- Theatrical poster
- Directed by: Remzi Aydın Jöntürk
- Written by: Mehmet Aydın
- Produced by: Deniz Kalkavan
- Starring: Cüneyt Arkın Betül Aşçıoğlu Bilal İnci Macit Flordun
- Release date: 1976;
- Running time: 84 min
- Country: Turkey
- Language: Turkish

= Yarınsız Adam =

Yarınsız Adam is a Turkish political film by Remzi Aydın Jöntürk, the first in his trilogy. It was succeeded by Satılmış Adam (Sold Man) and Yıkılmayan Adam (Indestructible Man), both filmed in 1977. The film is about the story of Murat, portrayed by Cüneyt Arkın. Murat helps his friend, Kemal, when they are escaping from the police because they steal to survive. This help costs Murat badly and he is sent to prison. During the runtime of the film, viewers see the world from the eyes of a criminal, who lived his childhood in poverty, and understand the gap between the rich and poor in Turkey.

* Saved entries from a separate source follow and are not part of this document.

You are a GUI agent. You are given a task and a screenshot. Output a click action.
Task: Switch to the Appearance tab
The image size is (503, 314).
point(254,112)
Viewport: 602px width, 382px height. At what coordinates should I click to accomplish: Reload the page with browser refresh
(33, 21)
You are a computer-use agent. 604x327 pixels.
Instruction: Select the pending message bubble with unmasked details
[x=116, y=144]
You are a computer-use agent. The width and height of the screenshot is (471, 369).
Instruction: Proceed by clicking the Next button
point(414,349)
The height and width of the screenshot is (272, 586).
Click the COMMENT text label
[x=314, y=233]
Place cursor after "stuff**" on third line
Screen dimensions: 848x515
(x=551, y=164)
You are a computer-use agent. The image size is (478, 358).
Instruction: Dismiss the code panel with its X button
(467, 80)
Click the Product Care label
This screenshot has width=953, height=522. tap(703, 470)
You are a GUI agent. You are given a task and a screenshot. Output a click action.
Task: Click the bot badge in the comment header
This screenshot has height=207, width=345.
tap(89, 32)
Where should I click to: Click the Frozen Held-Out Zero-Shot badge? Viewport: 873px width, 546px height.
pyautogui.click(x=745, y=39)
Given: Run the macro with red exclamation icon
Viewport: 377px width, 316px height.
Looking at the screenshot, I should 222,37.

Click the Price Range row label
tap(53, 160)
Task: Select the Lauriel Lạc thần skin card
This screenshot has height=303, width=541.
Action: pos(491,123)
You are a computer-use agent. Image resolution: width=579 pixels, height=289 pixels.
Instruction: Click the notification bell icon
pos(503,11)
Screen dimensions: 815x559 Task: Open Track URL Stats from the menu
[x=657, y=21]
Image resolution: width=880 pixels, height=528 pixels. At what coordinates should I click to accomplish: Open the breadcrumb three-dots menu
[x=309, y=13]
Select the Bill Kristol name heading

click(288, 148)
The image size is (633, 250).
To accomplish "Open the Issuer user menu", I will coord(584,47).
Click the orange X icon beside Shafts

Just like the themes of the other political films of Jöntürk, there is a socialist message, an attribution to the inequality of the system. Jöntürk prefers to do it rather sharply in some scenes of the film. For example, the poor little boy that gets in the car of Murat directly states that the rich and the poor can't be friends because wealthy people can't understand the feelings of poor people.

== Cast ==
- Cüneyt Arkın ... Murat Demir
  - Levent İnanır ... young Murat
- Betül Aşçıoğlu ... Zeliş
- Bilal İnci ... Baba
- Macit Flordun ... Kemal
  - Ömer Kahraman ... young Kemal
- Orhan Alkan ... Danışman
- İhsan Baysal ... Murat's driver Kemal
- Yüksel Gözen ... Akif Danaoğlu
- Mine Sun ... Kemal's wife
- Kahraman Kral ... Ferhat
- Yusuf Çetin ...

== Characters ==
- Murat - a man who gained success in the criminal world, without wanting to be a part of it.
- Kemal - Murat's childhood friend who later becomes the primary school teacher of their town.
- Zeliş - Murat's sister. Later becomes a prostitute because she can't find another job.
- Baba - a mafia leader who meets with young Murat in prison. He wants to gain his old power with the help of him.
- Danışman - business advisor of Baba, who later betrays Murat.